What needs to be done: Each line below is to be copied out exactly, and none may be omitted.

----------

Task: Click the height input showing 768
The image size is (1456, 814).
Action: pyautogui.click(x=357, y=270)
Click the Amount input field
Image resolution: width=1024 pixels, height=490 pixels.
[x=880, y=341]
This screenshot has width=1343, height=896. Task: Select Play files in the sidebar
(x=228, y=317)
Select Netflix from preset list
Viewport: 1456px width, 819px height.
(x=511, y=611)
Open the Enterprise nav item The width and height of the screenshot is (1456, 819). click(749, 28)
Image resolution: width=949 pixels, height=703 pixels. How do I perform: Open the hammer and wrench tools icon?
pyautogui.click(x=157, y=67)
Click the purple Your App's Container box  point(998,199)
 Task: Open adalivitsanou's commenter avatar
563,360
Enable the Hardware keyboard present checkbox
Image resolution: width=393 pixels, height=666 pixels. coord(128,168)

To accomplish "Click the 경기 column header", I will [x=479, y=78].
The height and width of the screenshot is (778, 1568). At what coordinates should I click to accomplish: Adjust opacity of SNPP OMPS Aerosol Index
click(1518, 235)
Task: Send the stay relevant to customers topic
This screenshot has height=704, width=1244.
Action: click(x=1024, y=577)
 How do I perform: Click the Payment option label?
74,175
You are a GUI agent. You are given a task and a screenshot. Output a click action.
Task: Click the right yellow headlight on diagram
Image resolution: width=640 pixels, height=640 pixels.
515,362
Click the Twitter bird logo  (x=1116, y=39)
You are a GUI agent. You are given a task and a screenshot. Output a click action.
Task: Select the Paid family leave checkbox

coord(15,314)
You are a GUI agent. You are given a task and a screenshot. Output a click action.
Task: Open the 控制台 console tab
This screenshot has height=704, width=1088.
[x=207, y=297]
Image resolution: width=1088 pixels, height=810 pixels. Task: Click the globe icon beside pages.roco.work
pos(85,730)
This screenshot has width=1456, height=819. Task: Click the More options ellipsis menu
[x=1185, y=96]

----------

Output below:
Task: Click the height input showing 768
The image size is (1456, 814).
Action: pyautogui.click(x=357, y=270)
Click the Amount input field
Image resolution: width=1024 pixels, height=490 pixels.
[x=880, y=341]
This screenshot has width=1343, height=896. Task: Select Play files in the sidebar
(x=228, y=317)
Select Netflix from preset list
Viewport: 1456px width, 819px height.
(x=511, y=611)
Open the Enterprise nav item The width and height of the screenshot is (1456, 819). click(749, 28)
Image resolution: width=949 pixels, height=703 pixels. How do I perform: Open the hammer and wrench tools icon?
pyautogui.click(x=157, y=67)
Click the purple Your App's Container box  point(998,199)
 Task: Open adalivitsanou's commenter avatar
563,360
Enable the Hardware keyboard present checkbox
Image resolution: width=393 pixels, height=666 pixels. coord(128,168)

To accomplish "Click the 경기 column header", I will [x=479, y=78].
The height and width of the screenshot is (778, 1568). At what coordinates should I click to accomplish: Adjust opacity of SNPP OMPS Aerosol Index
click(1518, 235)
Task: Send the stay relevant to customers topic
This screenshot has height=704, width=1244.
Action: click(x=1024, y=577)
 How do I perform: Click the Payment option label?
74,175
You are a GUI agent. You are given a task and a screenshot. Output a click action.
Task: Click the right yellow headlight on diagram
Image resolution: width=640 pixels, height=640 pixels.
515,362
Click the Twitter bird logo  (x=1116, y=39)
You are a GUI agent. You are given a task and a screenshot. Output a click action.
Task: Select the Paid family leave checkbox

coord(15,314)
You are a GUI agent. You are given a task and a screenshot. Output a click action.
Task: Open the 控制台 console tab
This screenshot has height=704, width=1088.
[x=207, y=297]
Image resolution: width=1088 pixels, height=810 pixels. Task: Click the globe icon beside pages.roco.work
pos(85,730)
This screenshot has width=1456, height=819. Task: Click the More options ellipsis menu
[x=1185, y=96]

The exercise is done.